▼▼▼

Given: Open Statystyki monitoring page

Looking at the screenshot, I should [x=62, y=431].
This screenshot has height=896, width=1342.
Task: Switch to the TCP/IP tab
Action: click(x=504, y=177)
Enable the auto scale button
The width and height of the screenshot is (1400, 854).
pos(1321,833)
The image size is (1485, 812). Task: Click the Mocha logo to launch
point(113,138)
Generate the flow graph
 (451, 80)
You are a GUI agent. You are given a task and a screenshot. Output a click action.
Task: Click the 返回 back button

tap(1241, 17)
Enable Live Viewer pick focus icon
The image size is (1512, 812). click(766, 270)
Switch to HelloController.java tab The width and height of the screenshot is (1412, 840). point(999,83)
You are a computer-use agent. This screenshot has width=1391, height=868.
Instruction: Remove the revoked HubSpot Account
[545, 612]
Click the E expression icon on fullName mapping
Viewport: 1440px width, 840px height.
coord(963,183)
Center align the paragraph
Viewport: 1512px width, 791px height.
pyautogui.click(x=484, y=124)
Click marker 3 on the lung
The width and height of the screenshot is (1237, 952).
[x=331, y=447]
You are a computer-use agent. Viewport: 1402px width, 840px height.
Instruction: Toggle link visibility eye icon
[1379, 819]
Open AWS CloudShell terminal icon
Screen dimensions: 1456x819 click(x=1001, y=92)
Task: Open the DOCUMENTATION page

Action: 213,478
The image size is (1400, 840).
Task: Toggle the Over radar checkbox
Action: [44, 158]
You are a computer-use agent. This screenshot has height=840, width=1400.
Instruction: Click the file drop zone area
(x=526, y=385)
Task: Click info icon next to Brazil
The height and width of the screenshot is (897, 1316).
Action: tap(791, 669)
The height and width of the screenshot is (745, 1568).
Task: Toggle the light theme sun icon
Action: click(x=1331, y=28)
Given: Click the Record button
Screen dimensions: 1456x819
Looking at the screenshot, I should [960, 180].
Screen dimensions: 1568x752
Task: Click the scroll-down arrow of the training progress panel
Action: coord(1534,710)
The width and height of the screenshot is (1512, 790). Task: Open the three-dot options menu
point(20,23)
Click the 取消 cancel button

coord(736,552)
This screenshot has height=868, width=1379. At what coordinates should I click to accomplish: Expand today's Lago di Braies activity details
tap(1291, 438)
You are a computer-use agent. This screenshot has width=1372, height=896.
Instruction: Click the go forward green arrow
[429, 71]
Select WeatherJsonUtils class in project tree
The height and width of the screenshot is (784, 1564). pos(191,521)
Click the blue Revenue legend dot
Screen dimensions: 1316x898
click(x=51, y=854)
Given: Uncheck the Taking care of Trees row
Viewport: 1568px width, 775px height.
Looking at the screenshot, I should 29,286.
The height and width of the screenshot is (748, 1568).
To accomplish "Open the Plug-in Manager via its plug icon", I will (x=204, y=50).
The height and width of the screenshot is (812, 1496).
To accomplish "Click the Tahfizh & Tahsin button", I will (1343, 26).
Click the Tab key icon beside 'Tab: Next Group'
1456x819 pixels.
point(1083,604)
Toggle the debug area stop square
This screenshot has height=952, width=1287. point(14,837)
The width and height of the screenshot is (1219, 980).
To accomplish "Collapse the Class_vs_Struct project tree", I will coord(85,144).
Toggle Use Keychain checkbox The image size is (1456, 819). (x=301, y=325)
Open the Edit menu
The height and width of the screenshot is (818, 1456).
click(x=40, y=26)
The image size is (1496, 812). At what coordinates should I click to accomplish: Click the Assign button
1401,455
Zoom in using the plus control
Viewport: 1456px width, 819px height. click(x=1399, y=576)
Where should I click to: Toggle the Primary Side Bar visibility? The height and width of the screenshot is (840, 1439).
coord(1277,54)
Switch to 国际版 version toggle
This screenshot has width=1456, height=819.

▲▲▲

What to work on: Using the material above, write out each entry again with nothing changed.

Answer for the task:
Given: Open Statystyki monitoring page

Looking at the screenshot, I should [x=62, y=431].
This screenshot has height=896, width=1342.
Task: Switch to the TCP/IP tab
Action: click(x=504, y=177)
Enable the auto scale button
The width and height of the screenshot is (1400, 854).
pos(1321,833)
The image size is (1485, 812). Task: Click the Mocha logo to launch
point(113,138)
Generate the flow graph
 (451, 80)
You are a GUI agent. You are given a task and a screenshot. Output a click action.
Task: Click the 返回 back button

tap(1241, 17)
Enable Live Viewer pick focus icon
The image size is (1512, 812). click(766, 270)
Switch to HelloController.java tab The width and height of the screenshot is (1412, 840). point(999,83)
You are a computer-use agent. This screenshot has width=1391, height=868.
Instruction: Remove the revoked HubSpot Account
[545, 612]
Click the E expression icon on fullName mapping
Viewport: 1440px width, 840px height.
coord(963,183)
Center align the paragraph
Viewport: 1512px width, 791px height.
pyautogui.click(x=484, y=124)
Click marker 3 on the lung
The width and height of the screenshot is (1237, 952).
[x=331, y=447]
You are a computer-use agent. Viewport: 1402px width, 840px height.
Instruction: Toggle link visibility eye icon
[1379, 819]
Open AWS CloudShell terminal icon
Screen dimensions: 1456x819 click(x=1001, y=92)
Task: Open the DOCUMENTATION page

Action: 213,478
The image size is (1400, 840).
Task: Toggle the Over radar checkbox
Action: [44, 158]
You are a computer-use agent. This screenshot has height=840, width=1400.
Instruction: Click the file drop zone area
(x=526, y=385)
Task: Click info icon next to Brazil
The height and width of the screenshot is (897, 1316).
Action: tap(791, 669)
The height and width of the screenshot is (745, 1568).
Task: Toggle the light theme sun icon
Action: click(x=1331, y=28)
Given: Click the Record button
Screen dimensions: 1456x819
Looking at the screenshot, I should [960, 180].
Screen dimensions: 1568x752
Task: Click the scroll-down arrow of the training progress panel
Action: coord(1534,710)
The width and height of the screenshot is (1512, 790). Task: Open the three-dot options menu
point(20,23)
Click the 取消 cancel button

coord(736,552)
This screenshot has height=868, width=1379. At what coordinates should I click to accomplish: Expand today's Lago di Braies activity details
tap(1291, 438)
You are a computer-use agent. This screenshot has width=1372, height=896.
Instruction: Click the go forward green arrow
[429, 71]
Select WeatherJsonUtils class in project tree
The height and width of the screenshot is (784, 1564). pos(191,521)
Click the blue Revenue legend dot
Screen dimensions: 1316x898
click(x=51, y=854)
Given: Uncheck the Taking care of Trees row
Viewport: 1568px width, 775px height.
Looking at the screenshot, I should 29,286.
The height and width of the screenshot is (748, 1568).
To accomplish "Open the Plug-in Manager via its plug icon", I will (x=204, y=50).
The height and width of the screenshot is (812, 1496).
To accomplish "Click the Tahfizh & Tahsin button", I will (1343, 26).
Click the Tab key icon beside 'Tab: Next Group'
1456x819 pixels.
point(1083,604)
Toggle the debug area stop square
This screenshot has height=952, width=1287. point(14,837)
The width and height of the screenshot is (1219, 980).
To accomplish "Collapse the Class_vs_Struct project tree", I will coord(85,144).
Toggle Use Keychain checkbox The image size is (1456, 819). (x=301, y=325)
Open the Edit menu
The height and width of the screenshot is (818, 1456).
click(x=40, y=26)
The image size is (1496, 812). At what coordinates should I click to accomplish: Click the Assign button
1401,455
Zoom in using the plus control
Viewport: 1456px width, 819px height. click(x=1399, y=576)
Where should I click to: Toggle the Primary Side Bar visibility? The height and width of the screenshot is (840, 1439).
coord(1277,54)
Switch to 国际版 version toggle
This screenshot has width=1456, height=819.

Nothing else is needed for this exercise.